▶ ASSIGNMENT: In the article below about EU officials and disinformation on X, rewrite the paragraph that begins "However, there is little evidence" in a shorter form that keeps its main facts.

EU Officials Mislead Public About Dangerous Content on X

“Back in the day, #BlueChecks used to mean trustworthy sources of information,” shared Thierry Breton, European Union (EU) Commissioner on X. “Now with X, our preliminary view is that they deceive users [and] violate the DSA. X has now the right of defense —but if our view is confirmed, we will impose fines & require significant changes.” This follows after last September when European Commission Vice President Vera Jourova argued “[X is] the platform with the largest ratio of mis- or disinformation posts,” citing an EU-commissioned report that concluded “Twitter has the highest discoverability [of disinformation]” to warn of Kremlin-related disinformation. After the report was published, PBS, the Guardian, Forbes, The Verge, Defense One, BBC, DW, Tech Crunch, CNN and more all repeated X is the biggest source of disinformation in the media landscape. 

However, there is little evidence to suggest X spreads disinformation at a unique rate compared to other platforms, at least none provided in the report commissioned by and repeatedly cited by the EU. Firstly, the report vaguely defines disinformation, which includes “dubious” content defined as media “that raises significant doubts about its accuracy, truthfulness, or credibility. It implies that the information is questionable or suspicious and may not be trustworthy, potentially containing elements of misinformation or disinformation.”

▶ INFORMATION PROVIDED:

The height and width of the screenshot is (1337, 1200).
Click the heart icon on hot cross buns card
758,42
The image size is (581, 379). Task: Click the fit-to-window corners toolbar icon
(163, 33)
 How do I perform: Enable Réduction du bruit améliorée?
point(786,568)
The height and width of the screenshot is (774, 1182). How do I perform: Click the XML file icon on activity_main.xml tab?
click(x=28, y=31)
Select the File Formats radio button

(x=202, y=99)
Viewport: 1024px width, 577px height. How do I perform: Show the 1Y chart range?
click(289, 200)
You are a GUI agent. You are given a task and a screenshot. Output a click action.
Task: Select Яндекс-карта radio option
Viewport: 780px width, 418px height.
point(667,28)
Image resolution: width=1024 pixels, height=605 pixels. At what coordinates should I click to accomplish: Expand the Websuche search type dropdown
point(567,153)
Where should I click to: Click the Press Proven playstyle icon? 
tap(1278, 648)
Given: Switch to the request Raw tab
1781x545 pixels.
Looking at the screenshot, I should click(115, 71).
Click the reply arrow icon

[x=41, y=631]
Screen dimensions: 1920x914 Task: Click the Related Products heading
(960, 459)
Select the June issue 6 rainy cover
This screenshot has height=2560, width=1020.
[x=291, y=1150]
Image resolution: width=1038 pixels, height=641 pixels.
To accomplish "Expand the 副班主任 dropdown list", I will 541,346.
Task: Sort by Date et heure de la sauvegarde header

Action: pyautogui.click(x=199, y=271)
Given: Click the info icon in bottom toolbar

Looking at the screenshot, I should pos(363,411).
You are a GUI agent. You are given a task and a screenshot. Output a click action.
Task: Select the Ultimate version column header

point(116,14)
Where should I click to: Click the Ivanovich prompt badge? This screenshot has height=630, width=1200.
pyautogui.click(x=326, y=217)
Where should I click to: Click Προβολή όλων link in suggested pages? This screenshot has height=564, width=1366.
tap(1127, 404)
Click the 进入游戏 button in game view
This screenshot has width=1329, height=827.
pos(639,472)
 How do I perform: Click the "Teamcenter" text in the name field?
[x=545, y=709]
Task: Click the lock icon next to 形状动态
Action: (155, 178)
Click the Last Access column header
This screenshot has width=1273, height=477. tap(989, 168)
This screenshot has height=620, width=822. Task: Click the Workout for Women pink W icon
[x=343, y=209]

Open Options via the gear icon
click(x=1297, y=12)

▶ SOLUTION TO THIS TASK: There is little evidence that X spreads disinformation at a unique rate compared with other platforms, and the report the EU commissioned and repeatedly cites offers none. The report also defines disinformation vaguely. It counts "dubious" content, meaning media that raises significant doubts about its accuracy, truthfulness, or credibility and may not be trustworthy.